Statement of the Parties’ Position on Damages: Defendants deny all claims of wrongdoing, that they are liable to the Class or that any Class Members suffered any injury. Moreover, the parties do not agree on the amount of recoverable damages or on the average amount of damages per share that would be recoverable if Lead Plaintiff prevails on each of its claims. The issues on which the parties disagree include, but are not limited to: (1) whether ArthroCare and the Individual Defendants acted with any intent to defraud the investing public; (2) whether the statements made or facts allegedly omitted were material, false or misleading, or whether Defendants are otherwise liable under the securities laws for those statements or omissions; (3) the amount by which the
prices of ArthroCare common stock were allegedly inflated (if at all) during the Class Period; and (4) the effect of various market forces influencing the trading prices of ArthroCare common stock at various times during the Class Period.

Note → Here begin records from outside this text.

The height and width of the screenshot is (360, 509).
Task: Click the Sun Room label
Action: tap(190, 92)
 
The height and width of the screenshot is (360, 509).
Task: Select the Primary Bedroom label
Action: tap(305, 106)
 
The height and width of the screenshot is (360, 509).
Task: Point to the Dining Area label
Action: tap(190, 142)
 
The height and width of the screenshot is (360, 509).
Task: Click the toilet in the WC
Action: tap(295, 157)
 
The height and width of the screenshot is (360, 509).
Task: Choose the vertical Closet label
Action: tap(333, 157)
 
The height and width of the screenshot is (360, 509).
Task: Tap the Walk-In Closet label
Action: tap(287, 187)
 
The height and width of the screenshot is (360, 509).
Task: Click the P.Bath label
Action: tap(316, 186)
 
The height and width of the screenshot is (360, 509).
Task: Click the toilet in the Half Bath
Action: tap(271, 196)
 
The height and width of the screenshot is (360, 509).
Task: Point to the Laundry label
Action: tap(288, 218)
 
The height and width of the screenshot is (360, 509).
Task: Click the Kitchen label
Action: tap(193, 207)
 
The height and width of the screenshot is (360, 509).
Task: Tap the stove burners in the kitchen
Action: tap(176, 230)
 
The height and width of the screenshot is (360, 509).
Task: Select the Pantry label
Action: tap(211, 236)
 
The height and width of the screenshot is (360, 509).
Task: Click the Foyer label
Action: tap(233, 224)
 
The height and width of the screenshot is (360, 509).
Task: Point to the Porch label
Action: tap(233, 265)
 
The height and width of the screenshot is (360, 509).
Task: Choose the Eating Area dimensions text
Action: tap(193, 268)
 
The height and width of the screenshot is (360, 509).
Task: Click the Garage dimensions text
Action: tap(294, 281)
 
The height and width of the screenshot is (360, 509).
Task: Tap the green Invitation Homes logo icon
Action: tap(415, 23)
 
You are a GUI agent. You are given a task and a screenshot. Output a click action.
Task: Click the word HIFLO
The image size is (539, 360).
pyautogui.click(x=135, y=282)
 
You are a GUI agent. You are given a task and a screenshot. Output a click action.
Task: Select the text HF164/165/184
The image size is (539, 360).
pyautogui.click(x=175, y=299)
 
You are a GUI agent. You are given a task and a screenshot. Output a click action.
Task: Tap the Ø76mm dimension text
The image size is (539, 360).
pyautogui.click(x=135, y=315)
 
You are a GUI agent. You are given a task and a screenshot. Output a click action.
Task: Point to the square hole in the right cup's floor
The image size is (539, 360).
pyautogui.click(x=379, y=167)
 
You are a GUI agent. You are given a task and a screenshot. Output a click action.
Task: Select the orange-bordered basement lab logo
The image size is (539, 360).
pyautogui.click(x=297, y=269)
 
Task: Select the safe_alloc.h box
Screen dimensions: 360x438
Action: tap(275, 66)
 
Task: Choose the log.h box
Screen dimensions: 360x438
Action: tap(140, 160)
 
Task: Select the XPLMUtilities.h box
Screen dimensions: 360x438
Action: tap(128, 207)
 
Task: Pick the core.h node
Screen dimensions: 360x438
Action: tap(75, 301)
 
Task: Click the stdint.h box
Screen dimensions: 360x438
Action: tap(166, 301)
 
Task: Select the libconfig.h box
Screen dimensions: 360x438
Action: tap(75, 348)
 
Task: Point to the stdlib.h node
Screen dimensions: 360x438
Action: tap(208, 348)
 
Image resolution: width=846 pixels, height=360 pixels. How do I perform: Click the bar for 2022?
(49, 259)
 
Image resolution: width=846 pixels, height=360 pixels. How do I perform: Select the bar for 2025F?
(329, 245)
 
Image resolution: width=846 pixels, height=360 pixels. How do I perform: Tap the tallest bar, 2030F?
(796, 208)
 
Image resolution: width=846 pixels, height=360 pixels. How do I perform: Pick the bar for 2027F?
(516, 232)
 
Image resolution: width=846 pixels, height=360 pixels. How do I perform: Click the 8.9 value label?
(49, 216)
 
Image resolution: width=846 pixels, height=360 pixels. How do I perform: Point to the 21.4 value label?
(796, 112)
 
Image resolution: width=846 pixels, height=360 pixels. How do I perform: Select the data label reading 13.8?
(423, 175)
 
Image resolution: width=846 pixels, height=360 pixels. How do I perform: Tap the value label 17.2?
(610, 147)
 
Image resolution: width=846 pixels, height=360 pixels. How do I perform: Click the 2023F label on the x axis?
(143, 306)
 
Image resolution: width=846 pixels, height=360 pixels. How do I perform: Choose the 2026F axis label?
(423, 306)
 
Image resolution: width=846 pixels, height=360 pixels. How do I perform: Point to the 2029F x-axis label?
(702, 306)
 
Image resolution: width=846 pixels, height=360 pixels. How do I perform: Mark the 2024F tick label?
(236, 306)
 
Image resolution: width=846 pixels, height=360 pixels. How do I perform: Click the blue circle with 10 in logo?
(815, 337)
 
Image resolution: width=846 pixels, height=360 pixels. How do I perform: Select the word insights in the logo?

NOVEMBER 2011 - ArthroCare Corp. reached a proposed $74,000,000 settlement.
APRIL 2008 - According to a press release dated April 4, 2008, the complaint charges ArthroCare and certain of its officers and directors with violations of the Securities Exchange Act of 1934. ArthroCare designs, develops, manufactures, and markets medical devices for use in soft-tissue surgery. Its products are based on the patented soft-tissue surgical controlled ablation technology called Coblation technology.
Specifically, the complaint alleges that, during the Class Period, defendants issued materially false and misleading statements and failed to disclose the following adverse facts which were known to defendants or recklessly disregarded by them: that the Company’s reported financial results were materially overstated due to the improper inclusion and recognition of revenue attributable to purported “purchases” of medical devices by DiscoCare, Inc. (“DiscoCare”), an ArthroCare “sales agent” for the sale of ArthroCare medical devices. More specifically, defendants violated Generally Accepted Accounting Practices (”GAAP”) in numerous material respects by, inter alia,: (i) recognizing revenue where payment for the shipment of ArthroCare’s products was not unconditional, but was entirely contingent upon the decision of third-party payers to pay for the ArthroCare device or the successful resolution of personal injury lawsuits; (ii) recognizing revenue from transactions with DiscoCare where DiscoCare did not have an unconditional obligation to pay ArthroCare for certain products; (iii) recognizing revenue from bill and hold transactions between the Company and DiscoCare involving certain products which were to be paid for pursuant to the contingent payment arrangement; and (iv) materially overstating financial results due to the improper inclusion and recognition of revenue attributable to purported “purchases” of medical devices by a related party, Device Reimbursement Services (“DRS”).
According to the complaint, during the Class Period, the Company’s stock price rose, reaching a high of $64.84 on October 31, 2007. As a result of a series of adverse news stories and partial disclosures concerning the propriety of the Company’s business relationship with DiscoCare and DRS, as well as the accuracy of the Company’s reported financial results, culminating with an article dated January 23, 2008, the price of the Company’s stock decreased to approximately $38.11 by January 25, 2008.